• _Dataset entries_:
-------------------------
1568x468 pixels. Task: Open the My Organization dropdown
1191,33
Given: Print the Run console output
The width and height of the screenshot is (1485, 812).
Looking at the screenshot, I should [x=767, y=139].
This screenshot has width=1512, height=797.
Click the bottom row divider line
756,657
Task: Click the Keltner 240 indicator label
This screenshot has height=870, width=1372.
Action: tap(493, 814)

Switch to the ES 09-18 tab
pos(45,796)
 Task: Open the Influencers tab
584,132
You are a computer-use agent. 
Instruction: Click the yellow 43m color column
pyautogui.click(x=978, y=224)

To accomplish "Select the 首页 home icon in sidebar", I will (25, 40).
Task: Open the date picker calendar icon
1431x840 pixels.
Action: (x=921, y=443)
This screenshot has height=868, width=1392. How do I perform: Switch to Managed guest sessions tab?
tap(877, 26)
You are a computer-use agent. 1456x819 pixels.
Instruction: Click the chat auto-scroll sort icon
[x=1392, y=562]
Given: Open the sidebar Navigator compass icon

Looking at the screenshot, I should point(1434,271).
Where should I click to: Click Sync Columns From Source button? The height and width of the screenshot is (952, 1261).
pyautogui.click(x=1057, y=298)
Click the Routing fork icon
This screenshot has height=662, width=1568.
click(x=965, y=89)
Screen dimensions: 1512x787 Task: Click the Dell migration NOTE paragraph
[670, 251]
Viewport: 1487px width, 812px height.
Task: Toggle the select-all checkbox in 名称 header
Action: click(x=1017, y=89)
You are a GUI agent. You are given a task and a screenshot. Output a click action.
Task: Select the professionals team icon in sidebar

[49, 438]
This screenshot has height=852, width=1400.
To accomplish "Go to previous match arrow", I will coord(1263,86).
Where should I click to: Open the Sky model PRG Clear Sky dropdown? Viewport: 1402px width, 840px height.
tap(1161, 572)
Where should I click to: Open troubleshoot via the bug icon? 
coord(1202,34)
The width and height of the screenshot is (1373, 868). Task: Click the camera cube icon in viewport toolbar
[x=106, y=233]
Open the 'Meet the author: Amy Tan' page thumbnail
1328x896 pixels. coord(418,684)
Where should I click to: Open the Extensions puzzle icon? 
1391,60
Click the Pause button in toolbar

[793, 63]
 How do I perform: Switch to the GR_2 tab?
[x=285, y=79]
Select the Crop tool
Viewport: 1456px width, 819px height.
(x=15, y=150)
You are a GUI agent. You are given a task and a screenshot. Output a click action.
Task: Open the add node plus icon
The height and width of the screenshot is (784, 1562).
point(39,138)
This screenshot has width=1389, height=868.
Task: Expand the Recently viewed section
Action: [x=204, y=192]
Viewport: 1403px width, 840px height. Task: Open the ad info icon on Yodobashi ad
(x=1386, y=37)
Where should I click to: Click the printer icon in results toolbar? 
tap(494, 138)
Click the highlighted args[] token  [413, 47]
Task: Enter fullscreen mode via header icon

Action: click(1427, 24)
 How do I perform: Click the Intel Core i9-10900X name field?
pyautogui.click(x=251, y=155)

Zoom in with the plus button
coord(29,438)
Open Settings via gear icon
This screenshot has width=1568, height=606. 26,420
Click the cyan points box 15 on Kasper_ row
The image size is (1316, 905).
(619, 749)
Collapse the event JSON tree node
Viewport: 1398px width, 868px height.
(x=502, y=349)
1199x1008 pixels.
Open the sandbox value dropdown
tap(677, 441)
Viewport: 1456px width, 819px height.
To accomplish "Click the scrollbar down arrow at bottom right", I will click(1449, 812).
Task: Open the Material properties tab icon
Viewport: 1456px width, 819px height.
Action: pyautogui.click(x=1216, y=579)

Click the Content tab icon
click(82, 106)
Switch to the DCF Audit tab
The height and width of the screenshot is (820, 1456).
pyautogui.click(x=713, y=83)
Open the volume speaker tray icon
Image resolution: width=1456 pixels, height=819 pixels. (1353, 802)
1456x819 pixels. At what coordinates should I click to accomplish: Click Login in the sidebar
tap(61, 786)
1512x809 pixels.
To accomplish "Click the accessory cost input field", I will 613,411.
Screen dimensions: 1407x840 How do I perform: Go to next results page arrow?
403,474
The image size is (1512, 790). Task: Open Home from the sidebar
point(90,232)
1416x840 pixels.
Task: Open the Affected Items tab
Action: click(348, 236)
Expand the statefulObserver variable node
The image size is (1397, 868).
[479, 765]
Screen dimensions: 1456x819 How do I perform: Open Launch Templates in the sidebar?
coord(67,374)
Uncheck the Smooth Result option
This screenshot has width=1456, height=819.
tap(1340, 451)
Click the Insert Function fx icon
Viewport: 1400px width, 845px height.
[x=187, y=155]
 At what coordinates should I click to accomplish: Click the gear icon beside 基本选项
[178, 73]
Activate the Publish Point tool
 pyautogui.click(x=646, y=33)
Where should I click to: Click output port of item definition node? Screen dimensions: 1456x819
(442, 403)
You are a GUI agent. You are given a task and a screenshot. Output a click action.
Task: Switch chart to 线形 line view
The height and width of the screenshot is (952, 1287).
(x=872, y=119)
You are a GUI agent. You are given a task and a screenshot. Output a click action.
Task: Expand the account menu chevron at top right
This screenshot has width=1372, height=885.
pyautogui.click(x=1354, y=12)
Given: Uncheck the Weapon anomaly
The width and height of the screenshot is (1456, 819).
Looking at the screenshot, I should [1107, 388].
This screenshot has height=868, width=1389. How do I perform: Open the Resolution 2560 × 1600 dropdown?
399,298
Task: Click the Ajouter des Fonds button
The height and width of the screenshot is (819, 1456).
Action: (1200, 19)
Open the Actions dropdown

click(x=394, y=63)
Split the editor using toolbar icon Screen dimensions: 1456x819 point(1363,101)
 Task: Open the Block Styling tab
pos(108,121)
-------------------------
• _Exercise goal_:
Retype all of the records above, word for word.

• _Solution_:
1568x468 pixels. Task: Open the My Organization dropdown
1191,33
Given: Print the Run console output
The width and height of the screenshot is (1485, 812).
Looking at the screenshot, I should [x=767, y=139].
This screenshot has width=1512, height=797.
Click the bottom row divider line
756,657
Task: Click the Keltner 240 indicator label
This screenshot has height=870, width=1372.
Action: tap(493, 814)

Switch to the ES 09-18 tab
pos(45,796)
 Task: Open the Influencers tab
584,132
You are a computer-use agent. 
Instruction: Click the yellow 43m color column
pyautogui.click(x=978, y=224)

To accomplish "Select the 首页 home icon in sidebar", I will (25, 40).
Task: Open the date picker calendar icon
1431x840 pixels.
Action: (x=921, y=443)
This screenshot has height=868, width=1392. How do I perform: Switch to Managed guest sessions tab?
tap(877, 26)
You are a computer-use agent. 1456x819 pixels.
Instruction: Click the chat auto-scroll sort icon
[x=1392, y=562]
Given: Open the sidebar Navigator compass icon

Looking at the screenshot, I should point(1434,271).
Where should I click to: Click Sync Columns From Source button? The height and width of the screenshot is (952, 1261).
pyautogui.click(x=1057, y=298)
Click the Routing fork icon
This screenshot has height=662, width=1568.
click(x=965, y=89)
Screen dimensions: 1512x787 Task: Click the Dell migration NOTE paragraph
[670, 251]
Viewport: 1487px width, 812px height.
Task: Toggle the select-all checkbox in 名称 header
Action: click(x=1017, y=89)
You are a GUI agent. You are given a task and a screenshot. Output a click action.
Task: Select the professionals team icon in sidebar

[49, 438]
This screenshot has height=852, width=1400.
To accomplish "Go to previous match arrow", I will coord(1263,86).
Where should I click to: Open the Sky model PRG Clear Sky dropdown? Viewport: 1402px width, 840px height.
tap(1161, 572)
Where should I click to: Open troubleshoot via the bug icon? 
coord(1202,34)
The width and height of the screenshot is (1373, 868). Task: Click the camera cube icon in viewport toolbar
[x=106, y=233]
Open the 'Meet the author: Amy Tan' page thumbnail
1328x896 pixels. coord(418,684)
Where should I click to: Open the Extensions puzzle icon? 
1391,60
Click the Pause button in toolbar

[793, 63]
 How do I perform: Switch to the GR_2 tab?
[x=285, y=79]
Select the Crop tool
Viewport: 1456px width, 819px height.
(x=15, y=150)
You are a GUI agent. You are given a task and a screenshot. Output a click action.
Task: Open the add node plus icon
The height and width of the screenshot is (784, 1562).
point(39,138)
This screenshot has width=1389, height=868.
Task: Expand the Recently viewed section
Action: [x=204, y=192]
Viewport: 1403px width, 840px height. Task: Open the ad info icon on Yodobashi ad
(x=1386, y=37)
Where should I click to: Click the printer icon in results toolbar? 
tap(494, 138)
Click the highlighted args[] token  [413, 47]
Task: Enter fullscreen mode via header icon

Action: click(1427, 24)
 How do I perform: Click the Intel Core i9-10900X name field?
pyautogui.click(x=251, y=155)

Zoom in with the plus button
coord(29,438)
Open Settings via gear icon
This screenshot has width=1568, height=606. 26,420
Click the cyan points box 15 on Kasper_ row
The image size is (1316, 905).
(619, 749)
Collapse the event JSON tree node
Viewport: 1398px width, 868px height.
(x=502, y=349)
1199x1008 pixels.
Open the sandbox value dropdown
tap(677, 441)
Viewport: 1456px width, 819px height.
To accomplish "Click the scrollbar down arrow at bottom right", I will click(1449, 812).
Task: Open the Material properties tab icon
Viewport: 1456px width, 819px height.
Action: pyautogui.click(x=1216, y=579)

Click the Content tab icon
click(82, 106)
Switch to the DCF Audit tab
The height and width of the screenshot is (820, 1456).
pyautogui.click(x=713, y=83)
Open the volume speaker tray icon
Image resolution: width=1456 pixels, height=819 pixels. (1353, 802)
1456x819 pixels. At what coordinates should I click to accomplish: Click Login in the sidebar
tap(61, 786)
1512x809 pixels.
To accomplish "Click the accessory cost input field", I will 613,411.
Screen dimensions: 1407x840 How do I perform: Go to next results page arrow?
403,474
The image size is (1512, 790). Task: Open Home from the sidebar
point(90,232)
1416x840 pixels.
Task: Open the Affected Items tab
Action: click(348, 236)
Expand the statefulObserver variable node
The image size is (1397, 868).
[479, 765]
Screen dimensions: 1456x819 How do I perform: Open Launch Templates in the sidebar?
coord(67,374)
Uncheck the Smooth Result option
This screenshot has width=1456, height=819.
tap(1340, 451)
Click the Insert Function fx icon
Viewport: 1400px width, 845px height.
[x=187, y=155]
 At what coordinates should I click to accomplish: Click the gear icon beside 基本选项
[178, 73]
Activate the Publish Point tool
 pyautogui.click(x=646, y=33)
Where should I click to: Click output port of item definition node? Screen dimensions: 1456x819
(442, 403)
You are a GUI agent. You are given a task and a screenshot. Output a click action.
Task: Switch chart to 线形 line view
The height and width of the screenshot is (952, 1287).
(x=872, y=119)
You are a GUI agent. You are given a task and a screenshot. Output a click action.
Task: Expand the account menu chevron at top right
This screenshot has width=1372, height=885.
pyautogui.click(x=1354, y=12)
Given: Uncheck the Weapon anomaly
The width and height of the screenshot is (1456, 819).
Looking at the screenshot, I should [1107, 388].
This screenshot has height=868, width=1389. How do I perform: Open the Resolution 2560 × 1600 dropdown?
399,298
Task: Click the Ajouter des Fonds button
The height and width of the screenshot is (819, 1456).
Action: (1200, 19)
Open the Actions dropdown

click(x=394, y=63)
Split the editor using toolbar icon Screen dimensions: 1456x819 point(1363,101)
 Task: Open the Block Styling tab
pos(108,121)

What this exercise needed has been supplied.